---------- Supplied passage ----------
So why not use to_s? Because to_s coerces objects into strings. So, to_str is an implicit cast, whereas to_s is an explicit cast.

Think of timestamps. We want to be able to easily convert a timestamp into a String for printing:

 puts "Time.now: " + Time.now.to_s
 #=> Time.now: Mon Aug 04 13:37:43 MDT 2003

But we don't want to load a File based on a timestamp:

 File.open( Time.now )
 #=> TypeError: cannot convert Time into String
     from (irb):3:in `initialize'
     from (irb):3:in `open'
     from (irb):3

Generally, we just don't need a timestamp to act as a String. So we use to_s to explicitly convert it.

If you're having a hard time remembering which is which, I would remember that there is a reason that to_s is shorter. First, it implies that the object isn't really much of a string, so we're only using the first letter 's'. Also, to_s is shorter because more objects will have to_s methods, so you'll end up typing it more frequently.

With to_str, we're tagging an object as much closer to being a string, so we give it the first three letters. It's almost half of a string!

[RCR:41] Class.new and Module.new each take a block

If a block is passed to Class.new or Module.new, the block is executed within the context of the class or module. This is great for creating anonymous classes and modules without needing to call eval. Entire anonymous classes and modules can now be created with a syntax that isn't far off from the normal class and module declarations.

 m = Module.new do
       def test_me
        "called <module>::test_me" 
       end
     end

 class NewTest; end
 NewTest.extend m

 NewTest.test_me
 #=> "called <module>::test_me" 

As for creating anonymous classes:

 c = Class.new do
       def test_me
         "called <klass>::test_me" 
       end
     end

 c1 = c.new
 c1.test_me
 #=> "called <klass>::test_me" 

Fully qualified names (Foo::Bar)

Here's a small but significant change. Ruby 1.8 now allows you to declare classes and other constants using the full path to the constant. Previously, you had to surround such declarations with the module declaration. They also has to be nested for each module declaration.
----------
**Task list:**
a – In the Ruby passage, condense the paragraph beginning "If a block is passed to Class.new or Module.new" into two shorter sentences that keep its main facts.
b – List every result that the Ruby passage shows after a "#=>" marker, giving only the first line of each.
c – Please carry the Ruby passage forward from its final sentence about nested module declarations.
---------- Records ----------
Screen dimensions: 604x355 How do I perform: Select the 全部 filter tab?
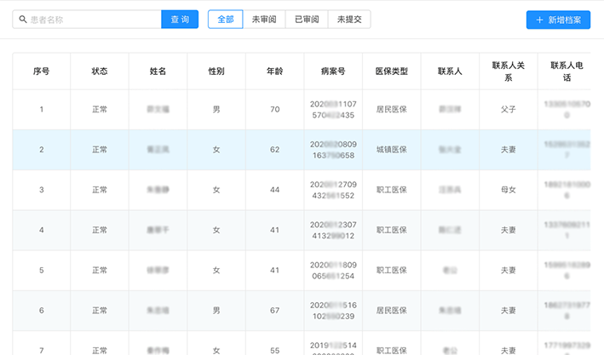pos(225,19)
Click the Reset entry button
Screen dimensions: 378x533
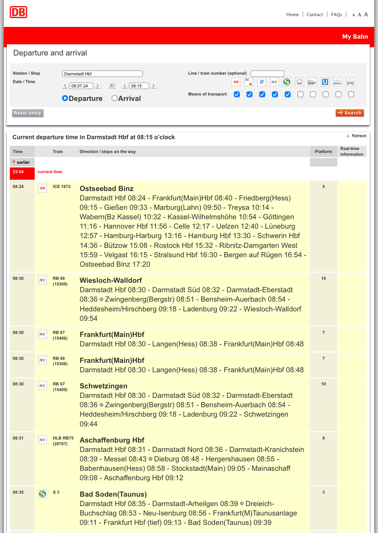tap(28, 113)
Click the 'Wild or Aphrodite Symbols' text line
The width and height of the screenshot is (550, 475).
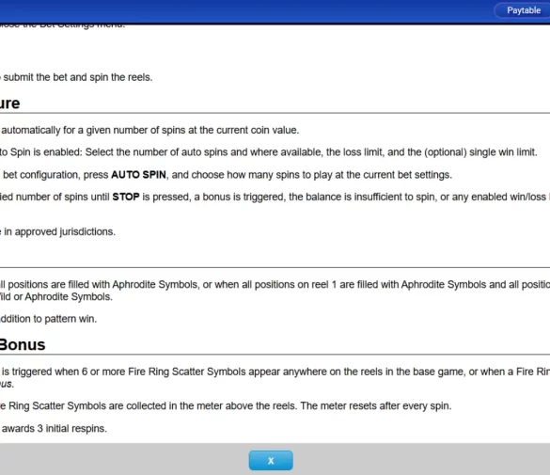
----------
**Final answers:**
a – A block given to Class.new or Module.new runs in the context of the new class or module. This lets you build anonymous classes and modules without eval, using syntax close to ordinary class and module declarations.

b –
- Time.now: Mon Aug 04 13:37:43 MDT 2003
- TypeError: cannot convert Time into String
- "called <module>::test_me"
- "called <klass>::test_me"

c –
Here's a declaration for the Foo::Bar class:

 module Foo
   class Bar; end
 end

Modules must still be declared in 1.8 as shown above. But we can now add methods to the Foo::Bar class without nesting the method declaration in a module declaration:

 class Foo::Bar
   def baz; end
 end

The old syntax is still valid and acceptable:

 module Foo
   class Bar
     def baz; end
   end
 end

Proc subtelties

I will mention a few changes to Proc, simply because it's the such a useful construct and slight changes in behavior help indicate its future.

With respect to return and break, you used to treat a proc (or lambda) the same as a block. Let's examine the following code:

 def proc_test( num )
   3.times do |i|
     return i if num == i
   end
   return 0
 end
 proc_test( 2 )
 #=> 2

In the above, we have a return inside the iterating block. It makes perfect sense for a block to return from the caller. Blocks have fairly transparent scoping. (By the way, if you haven't noticed, everyone has their own ideas about how block scoping should work.)

In the case of a proc (or lambda), Ruby is beginning to protect their scope more than with a block. In Ruby 1.8.0, both break and return exit the scope of the proc, but do not exit the scope of the caller.

 def proc_test( num )
   p = proc do |i|
         return i if num == i
       end
   3.times do |x|
     p.call( x )
   end
   return 0
 end
 proc_test( 2 )
 #=> 0 

In 1.6.8, proc_test( 2 ) would return 2. You can see how the proc is becoming less like a block and more like an anonymous method.

LocalJumpError: return from proc-closure

I'd also like to mention a fix that was made in 1.6.8, but still bites me from time to time. I'm sure many of you will encounter this, not sure what to make of it.

Suppose we have an event handling system in our GUI system. A system for handling mouse clicks. We have a method (simulate_click) which we can use to test calling all the click handlers and a method (add_click_handler) for introducing new handlers. We'll also add a click handler which catches the the click if it leaves the upper corner of the screen and prevents the event from bubbling.

 def simulate_click( x, y )
   @click_handlers ||= []
   @click_handlers.each do |h|
     return false unless h.call( x, y )
   end
   return true
 end

 def add_click_handler( &block )
   @click_handlers ||= []
   @click_handlers << block
 end

 add_click_handler do |x, y|
   return ( x > 25 && y > 25 )
 end 

Looks harmless? Well, this code is just dying to break. Any call to simulate_click will throw a LocalJumpError.

 simulate_click( 60, 70 )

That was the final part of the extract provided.